«(…) Distinção, feita igualmente por
G. Canguilhem, entre as escalas micro e macroscópicas da história das
ciências, onde os acontecimentos e suas consequências não se distribuem da
mesma forma: assim, uma descoberta, o aparecimento de um método, a obra de um
intelectual, e também seus fracassos, não têm a mesma incidência e não podem
ser descritos da mesma forma num e noutro nível, onde a história contada não é
a mesma. Redistribuições recorrentes que fazem aparecer vários passados,
várias formas de encadeamento, várias hierarquias de importância, várias redes
de determinações, várias ideologias, para uma única e mesma ciência, à medida
que o seu presente se modifica: assim, as descrições históricas se ordenam necessariamente
pela actualidade do saber, se multiplicam com suas transformações e não deixam,
por sua vez, de romper com elas próprias (M. Serres acaba de apresentar a
teoria desse fenómeno no domínio da matemática). Unidades arquitectónicas
dos sistemas, tais como foram analisadas por M. Guéroult e para as quais a descrição
das influências, das tradições, das continuidades culturais não é pertinente
como o é a das coerências internas, a dos axiomas, das cadeias dedutivas, das
compatibilidades. Finalmente, as escansões mais radicais são, sem dúvida, os
cortes efectuados por um trabalho de transformação teórica quando nasce uma ciência destacando-a da ideologia
de seu passado e revelando este passado como ideológico. A isso seria
necessário acrescentar, é evidente, a análise literária, considerada daqui por
diante como unidade: não a alma ou a sensibilidade de uma época, nem os grupos, as escolas, as gerações ou
os movimentos, nem mesmo a personagem
do autor no jogo de trocas que ligou a sua vida à sua criação, mas sim a estrutura própria de uma obra, de um livro, de um
texto.
E,
assim, o grande problema que se vai colocar, que se coloca, a tais análises
históricas não é mais saber por que caminhos as continuidades se puderam
estabelecer; de que maneira um único e mesmo projecto pôde-se manter e
constituir, para tantos espíritos diferentes e sucessivos, um horizonte único;
que modo de acção e que suporte implica o jogo das transmissões, das retomadas,
dos esquecimentos e das repetições; como a origem pode estender o seu reinado
bem além de si própria e atingir aquele desfecho que jamais se deu, o problema
não é mais a tradição e o rasto, mas o recorte e o limite; não é mais o
fundamento que se perpetua, e sim as transformações que valem como fundação e
renovação dos fundamentos.
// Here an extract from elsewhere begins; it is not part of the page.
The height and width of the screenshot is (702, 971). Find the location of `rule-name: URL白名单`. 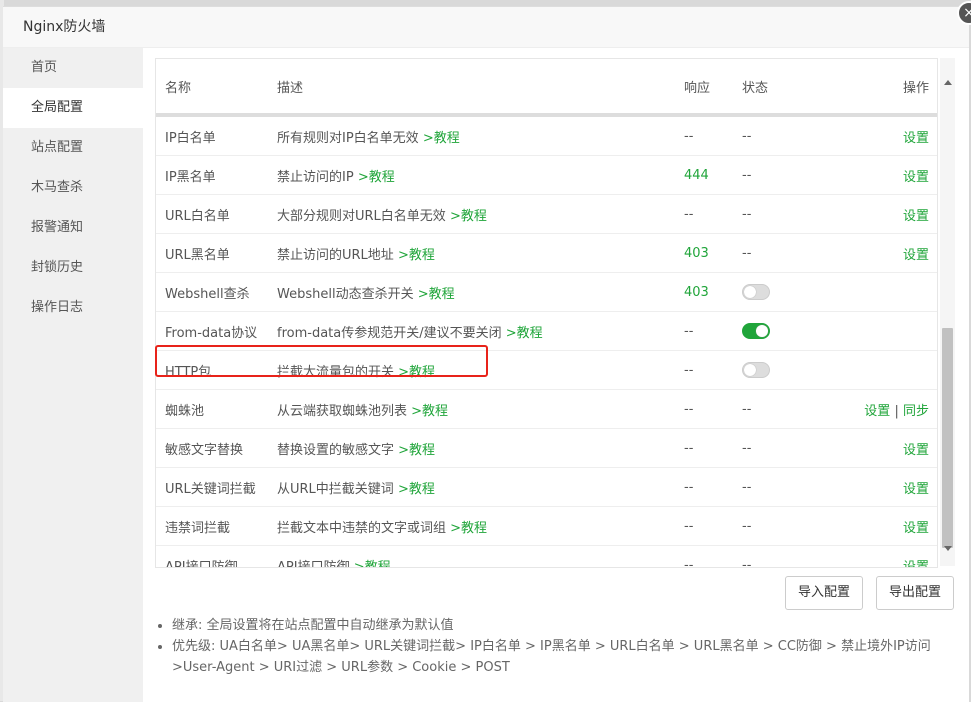

rule-name: URL白名单 is located at coordinates (216, 214).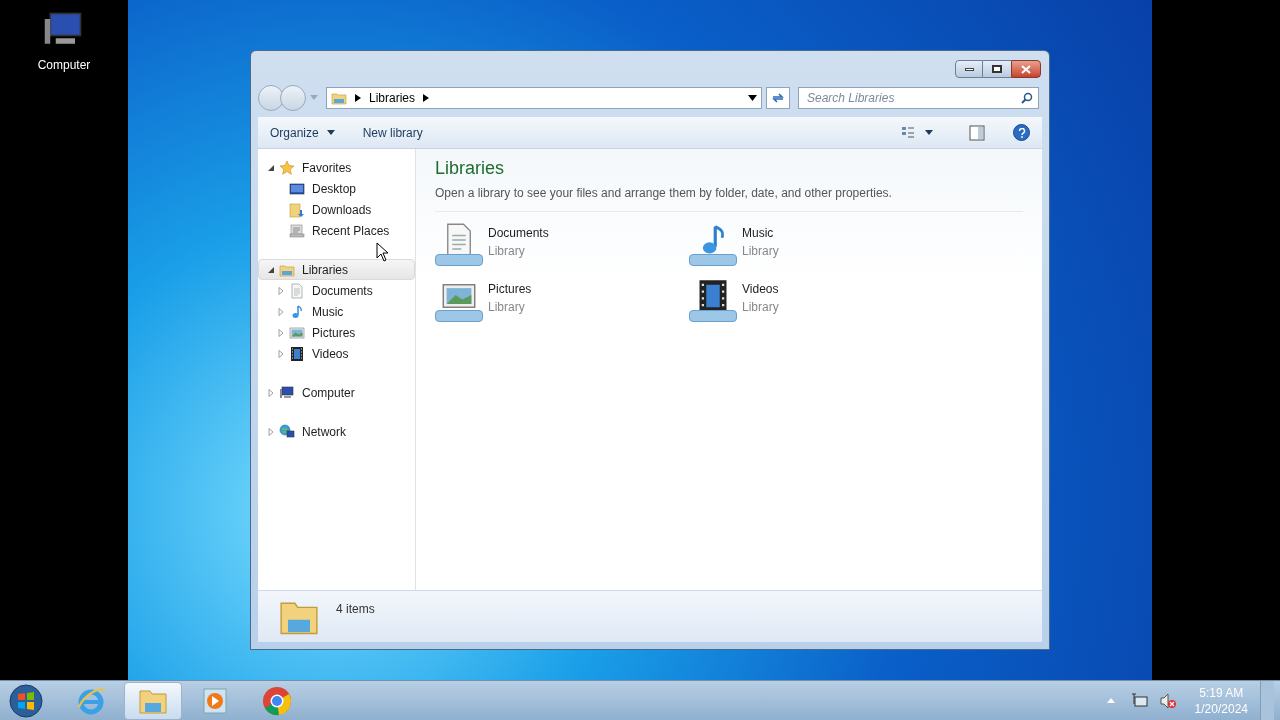  I want to click on view-list-icon, so click(909, 132).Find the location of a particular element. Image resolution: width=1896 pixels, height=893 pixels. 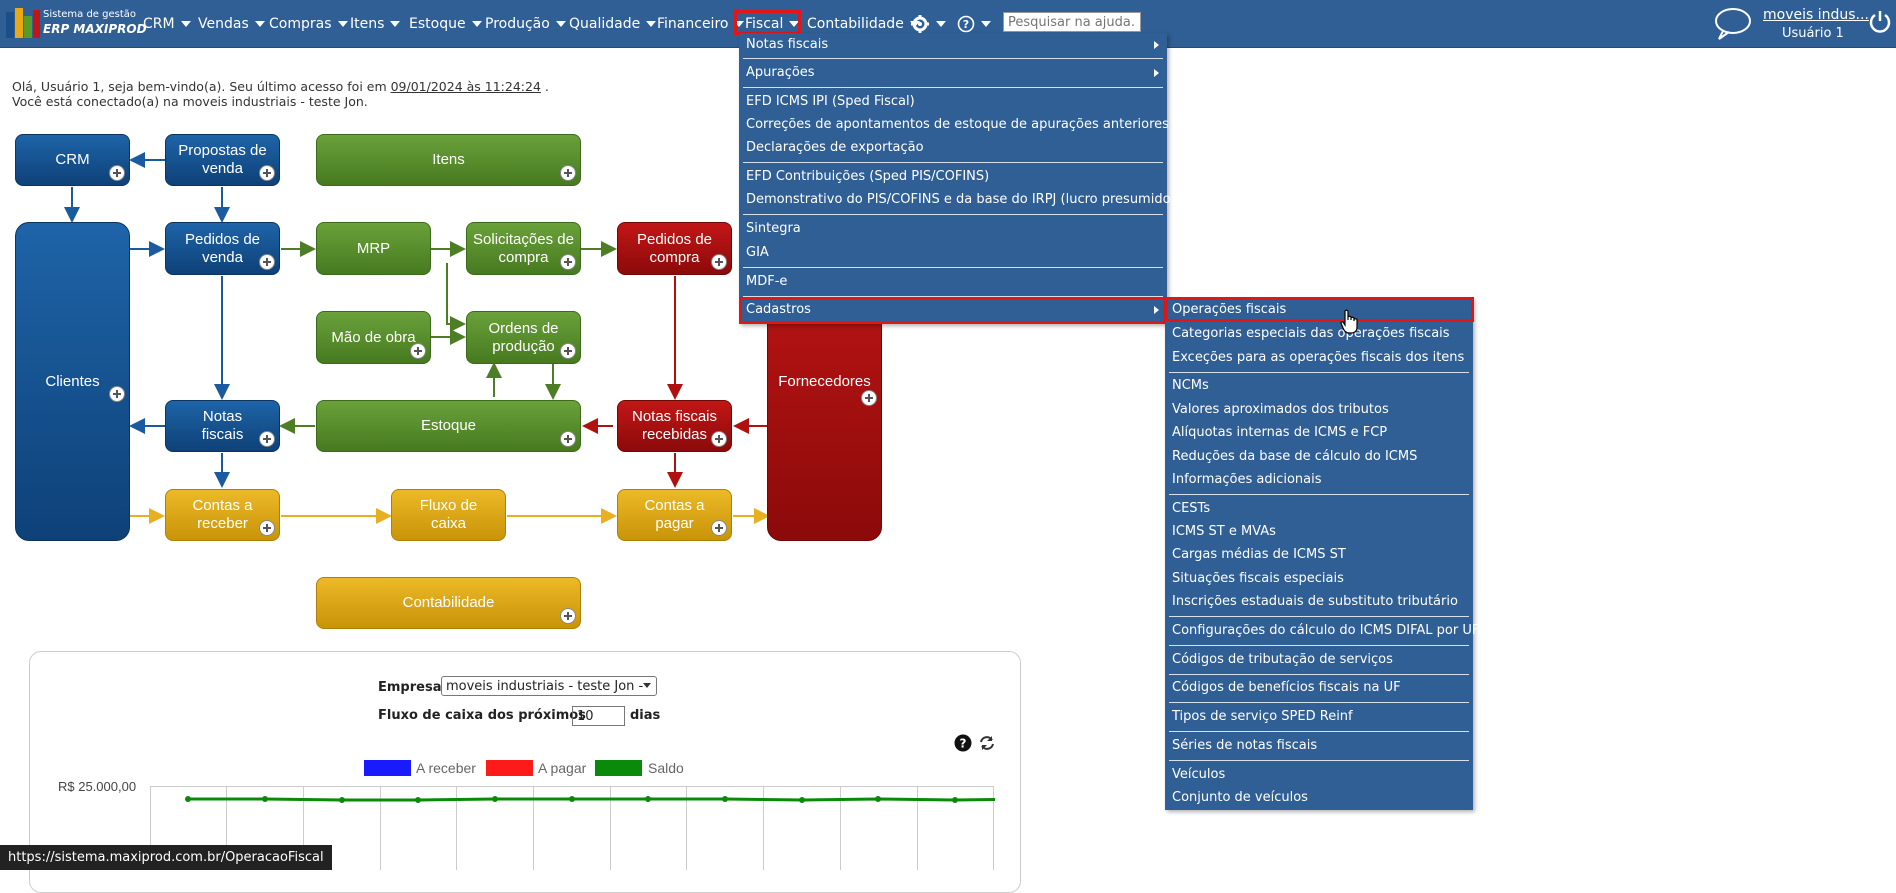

Vê-se, então, o espraiamento de todo um campo de questões,
algumas já familiares, pelas quais essa nova forma de história tenta elaborar a
sua própria teoria: como especificar os diferentes conceitos que permitem
avaliar a descontinuidade (limiar, ruptura, corte, mutação, transformação)?
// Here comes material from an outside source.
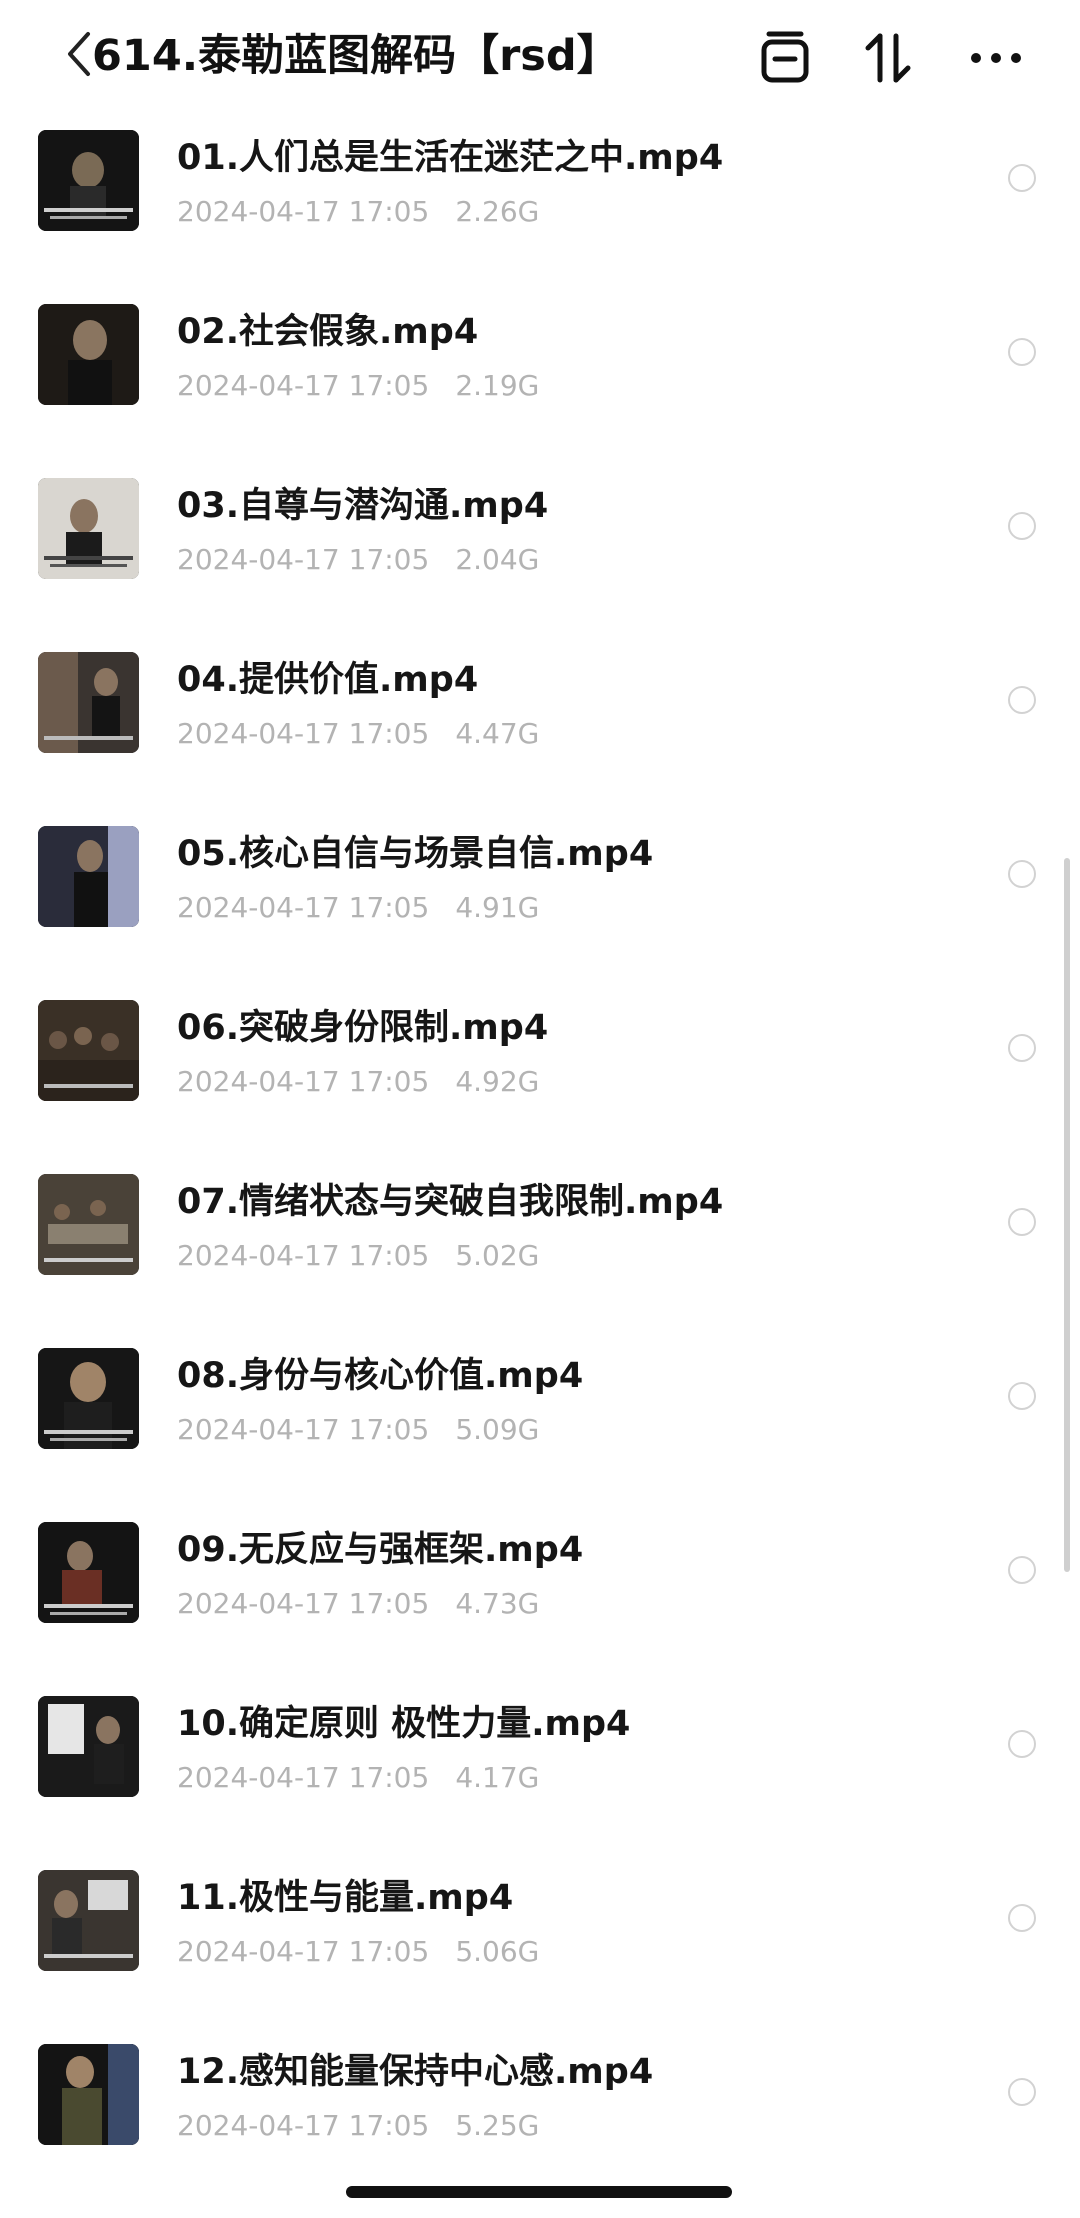  What do you see at coordinates (416, 854) in the screenshot?
I see `file-name: 05.核心自信与场景自信.mp4` at bounding box center [416, 854].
Através de que critérios isolar as unidades com que nos relacionamos: O que é uma ciência? O que
é uma obra? O que é uma teoria? O
que é um conceito? O que é um texto? Como
diversificar os níveis em que podemos colocar-nos, cada um deles compreendendo as
suas escansões e a sua forma de análise? Qual é o nível legítimo da formalização? Qual é o da interpretação? Qual é o da análise estrutural? Qual é o das determinações de causalidade?
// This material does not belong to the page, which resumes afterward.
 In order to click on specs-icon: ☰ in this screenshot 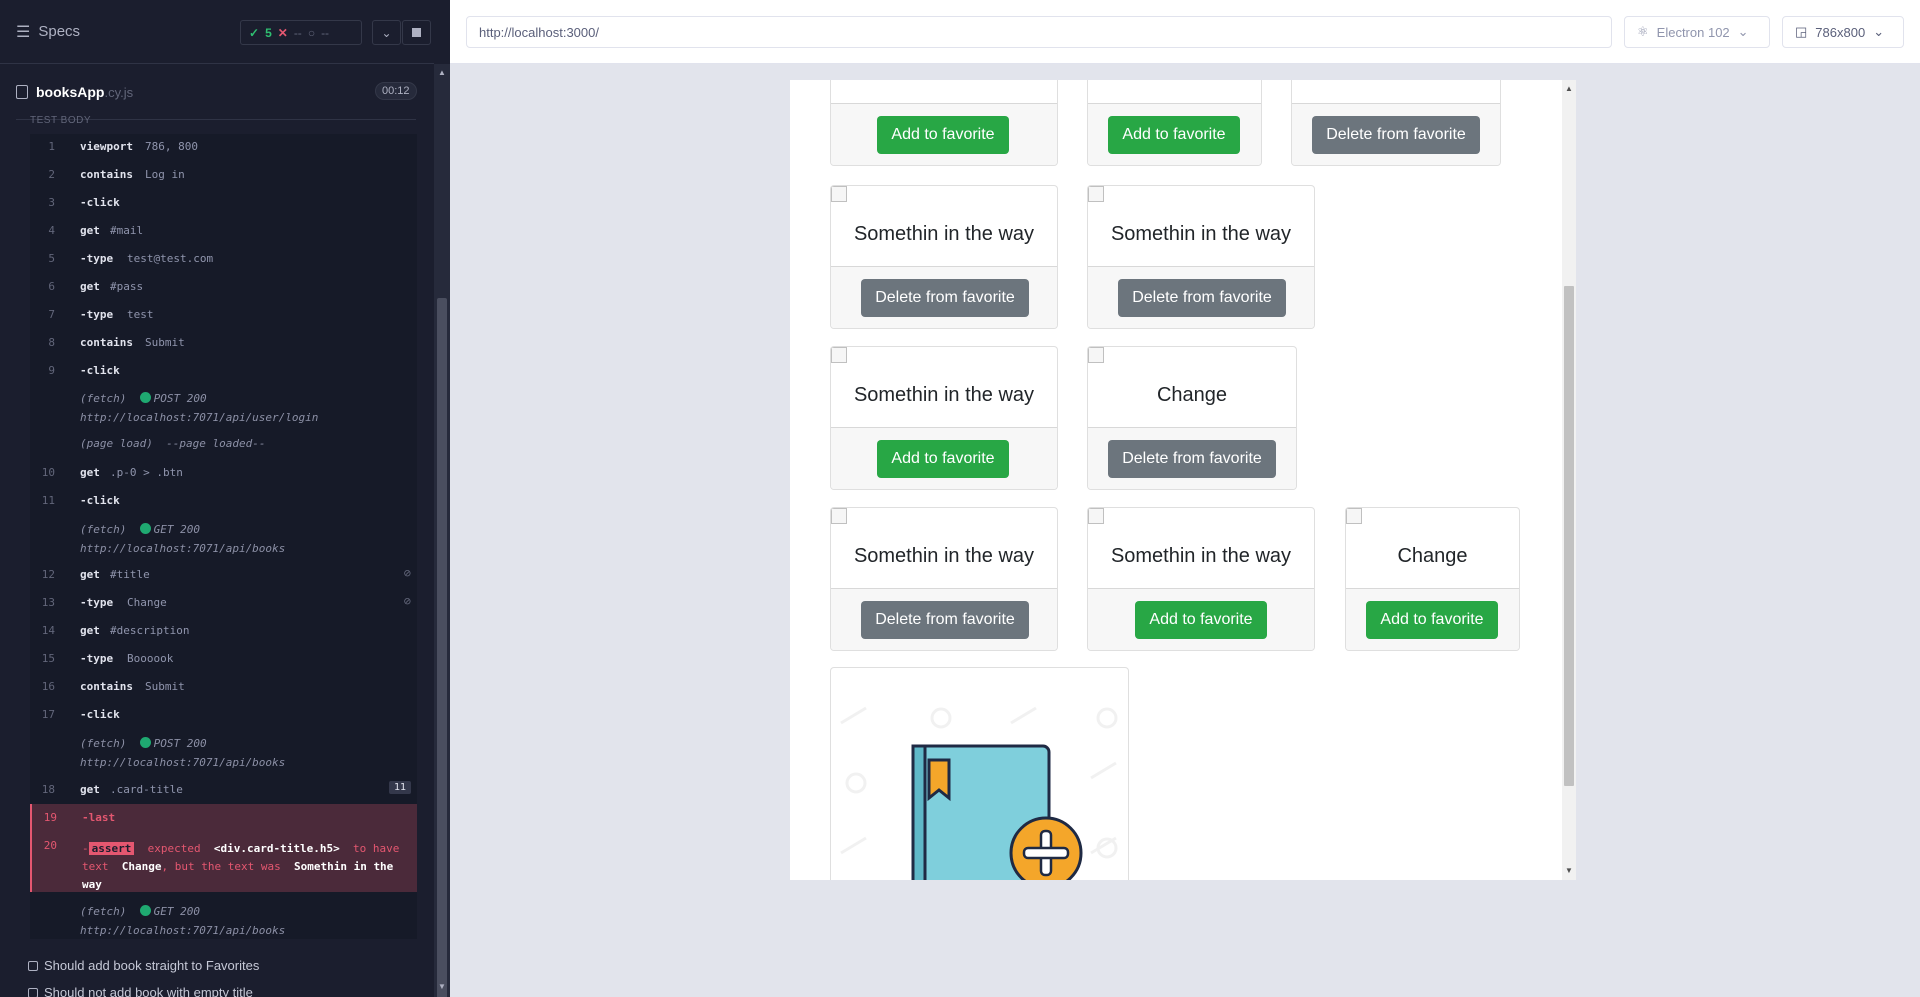, I will do `click(24, 32)`.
Em suma, a história do pensamento, dos conhecimentos, da filosofia, da
literatura, parece multiplicar as rupturas e buscar toda as perturbações da
continuidade, enquanto a história propriamente dita, a história pura e simplesmente,
parece apagar, em benefício das estruturas fixas, a irrupção dos acontecimentos».
In
Michel Foucault, A Arqueologia do Saber, 1969, tradução Luiz Neves, Editora Forense
Universitária, Rio de Janeiro, 2008, ISBN 978-852-480-344-7.